Волшебный жезл - страница 14
Доярка, уже немолодая женщина, была очень смущена тем, что не заметила ссадин. Она старательно выгребла из стойла навоз, постелила свежей соломы, налила чистой воды.
Как бы оправдываясь передо мной, она говорила:
— Вы на нас не обижайтесь, мы с собой хорошего обращения у помещицы никогда не видели, слова доброго не слыхали. Как же вы хотите, чтобы мы за скотом были приучены с лаской ходить?..
До позднего вечера я оставался на скотном дворе, ухаживал за коровами. Вместе со мной осталось и несколько доярок. Попозже явился и Петр. Был он чуть навеселе и пришел извиняться: уверял, что никогда в жизни больше не ударит коровы, и просил, чтобы я оставил его работать.
Желая загладить свою вину, он тут же схватил в руки вилы и с жаром стал сгребать навоз. Но пыла его хватило ненадолго. Минут через десять он куда-то пропал, а потом снова появился уже совсем пьяный.
Только в первом часу ночи я отправился домой. Вся усадьба была погружена во мрак. Лишь в одном окне светилась керосиновая лампа. Это было окно Шабарова.
Я тихонько стукнул в стекло.
Он тревожно поглядел в окно и, рассмотрев в темноте меня, улыбнулся:
— Все с хозяйством знакомился?
Он провел меня в комнату, усадил за стол и молчал, ожидая, чтобы я заговорил о своих впечатлениях первым. Но у меня были слишком скверные впечатления, чтобы начать первым, и он, подождав немного, не выдержал.
— Ну, как, — спросил он, — очень не понравилось?
— Очень.
— А что не понравилось?
— Все, — сказал я. — И люди не нравятся, и скот не нравится.

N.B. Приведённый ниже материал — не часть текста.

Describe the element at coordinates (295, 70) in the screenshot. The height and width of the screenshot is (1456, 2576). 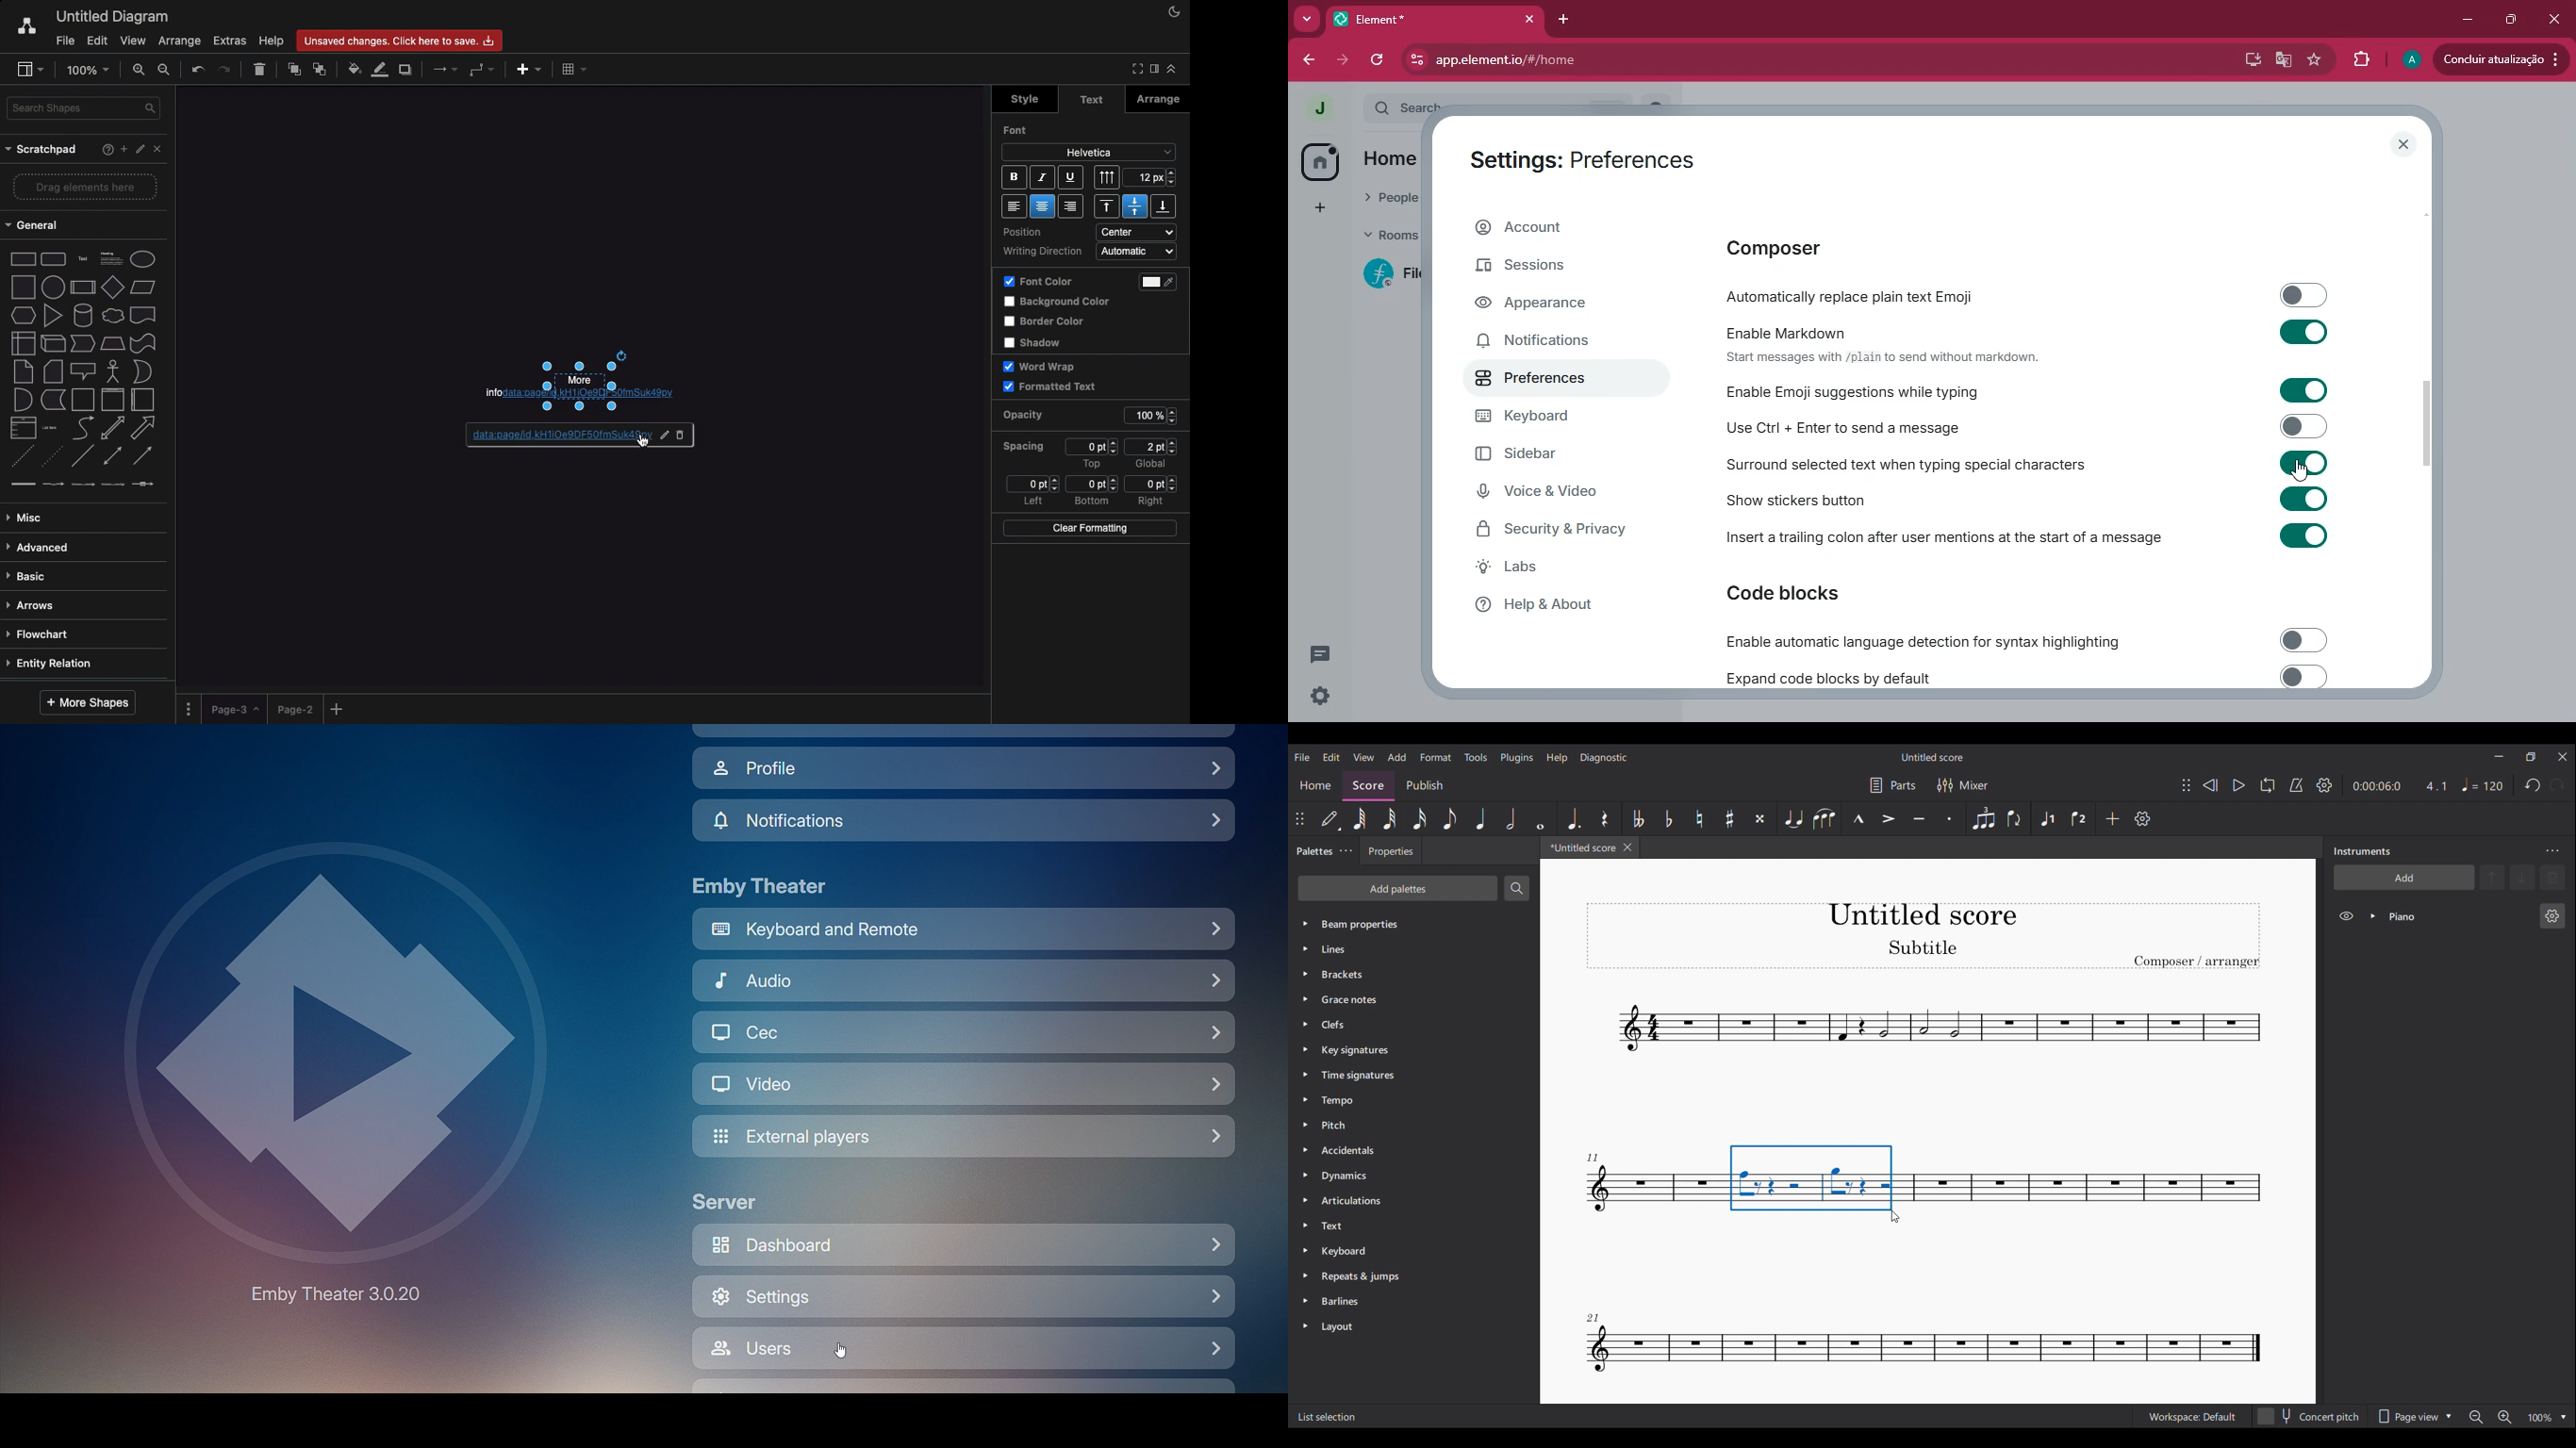
I see `To front` at that location.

И я с жаром стал рассказывать про Ульяну Баркову, которая не выдаивает коров до конца и тем самым портит животных. Я рассказывал о доярке, которая даже не заметила, что у Послушницы все вымя в ссадинах, о скотнике Петре, который ударил животное. Я рассказывал о том, что на скотном дворе нет дисциплины, что стадо каждый день вынуждено проходить по 20–30 километров по кочкарникам и пробираться среди кустов и пней.

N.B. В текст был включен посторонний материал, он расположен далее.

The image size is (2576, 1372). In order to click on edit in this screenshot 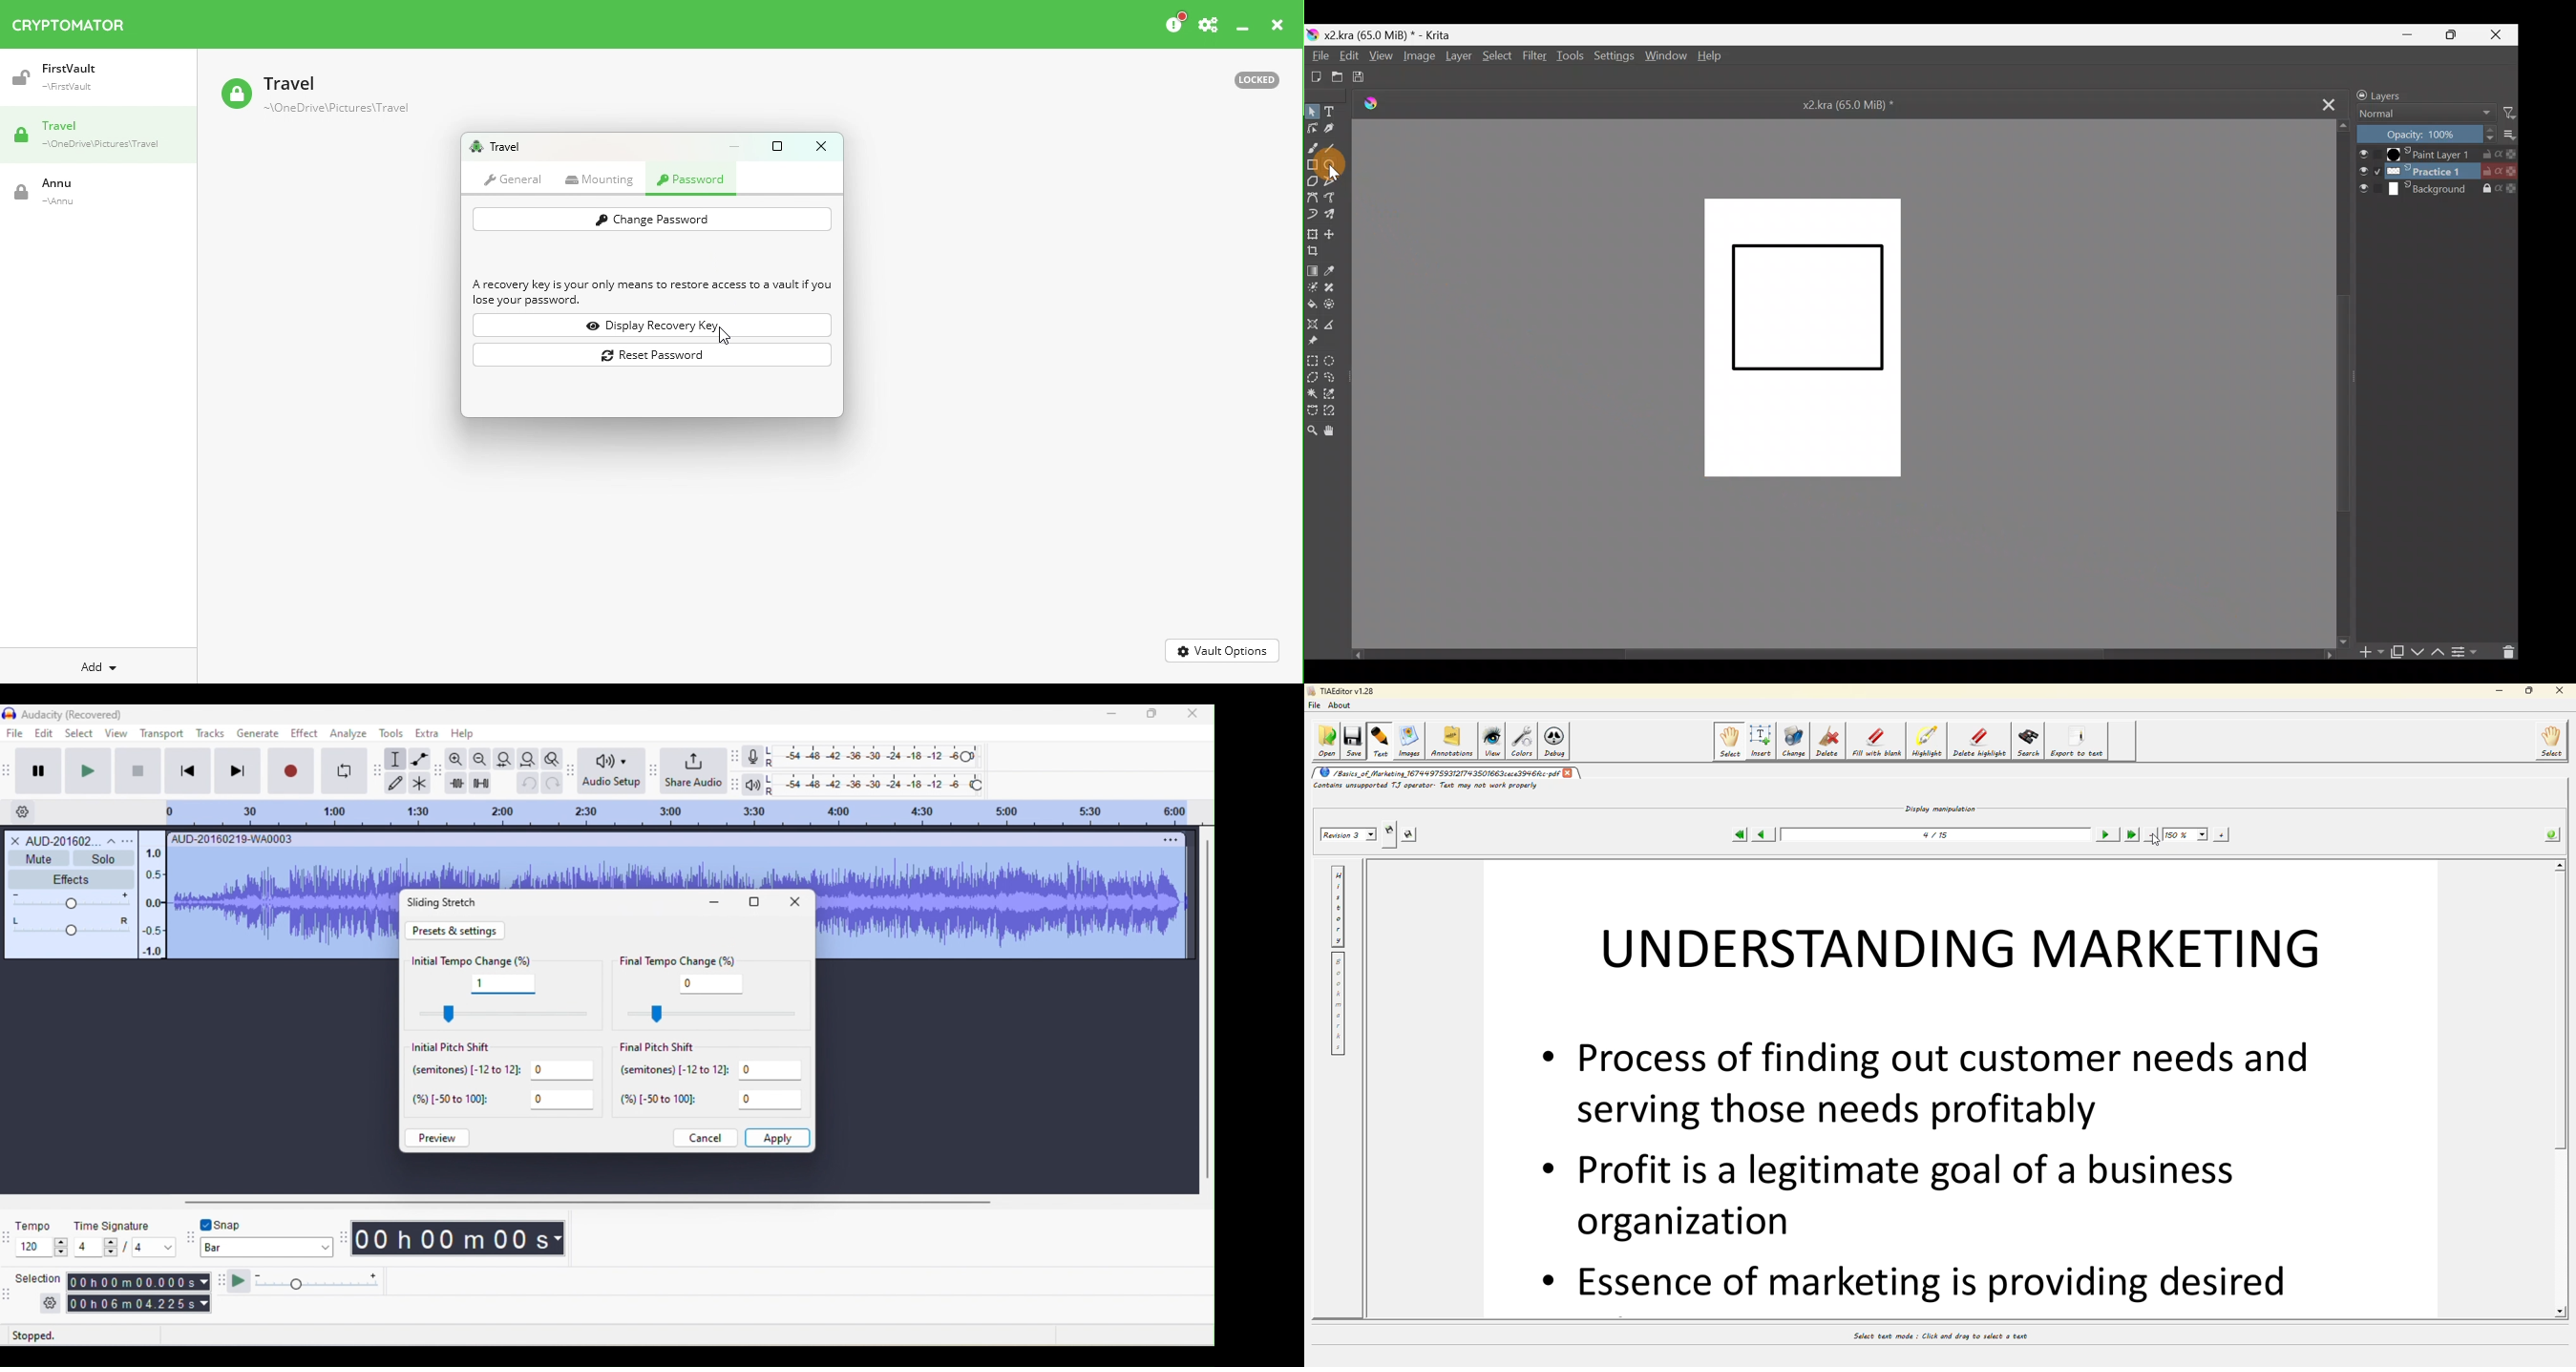, I will do `click(41, 733)`.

— Да и какое это стадо! — говорил я. — Разве пять-шесть литров молока в день — это удой? В любом крестьянском хозяйстве корова больше дает!
Шабаров слушал меня внимательно, не перебивая, а когда я кончил, он помолчал минутку и сказал:
— Ни в чем ты, Станислав Иваныч, пока не разобрался, и я с тобой решительно не согласен. Люди у нас отличные. Самые, я тебе скажу, замечательные. Ты знаешь, кто она, эта самая Ульяна Баркова, которая корову не до конца выдоила? Она с десяти лет побиралась, Христа ради под окнами просила. Ей самой было двенадцать лет, а на ее попечении двое младших братьев остались. Она в няньки пошла, чтобы их прокормить. Для нее только при советской власти жизнь и началась. А ты говоришь: такая-сякая… А Александра Волкова, которая царапины у Послушницы не заметила, — она с пятнадцати Лет батрачила на генеральшу Усову. Их двадцать три человека в одной людской жили, на общих нарах спали! Когда у Александры ребенок родился, она его на нарах от хозяйки прятала, иначе хозяйка выгнала бы ее, если бы узнала. А зимой, рассказывала она, в этой людской такая была духота и жарища, что иной раз думалось: не выживет ребенок до утра, задохнется. Вот как до советской власти эти люди жили!.. Ты научи их работать, — они горы своротят, потому что нет у советской власти более преданных людей, чем те, кто сам, на своем горбу, все горести прошлого отведал… И стадо у нас вовсе не плохое. Это только кажется, что плохое. А ты старух расспроси: сколько раньше давала молока эта самая Послушница или Беляна? По целому ушату молока от каждой надаивали. Вот какие это были коровы! А теперь и кормим их плохо, и доим плохо. Так нечего на людей все сваливать!
Правильно он меня отчитал. И стали мы тогда с ним думать, что же делать, чтобы наш совхоз стал давать государству побольше молока, чтобы надаивать от коровы не по 5–6 литров в день, а хотя бы в два или три раза больше. Для нас было ясно, что надо лучше кормить животных, содержать их в лучших условиях и тогда они сразу повысят удои.
— Хорошо было бы, — говорил Шабаров, — купить племенной скот — швицев или альгауссов. Это лучшие породы молочного скота. Они разводились сначала только в Западной Европе. Потом их закупили и завезли в Россию помещики. Особенно хорошо прижился племенной скот в Поволжье. Но пока это мечта. Денег на это у Советского государства нет, и надо обойтись как-то иначе.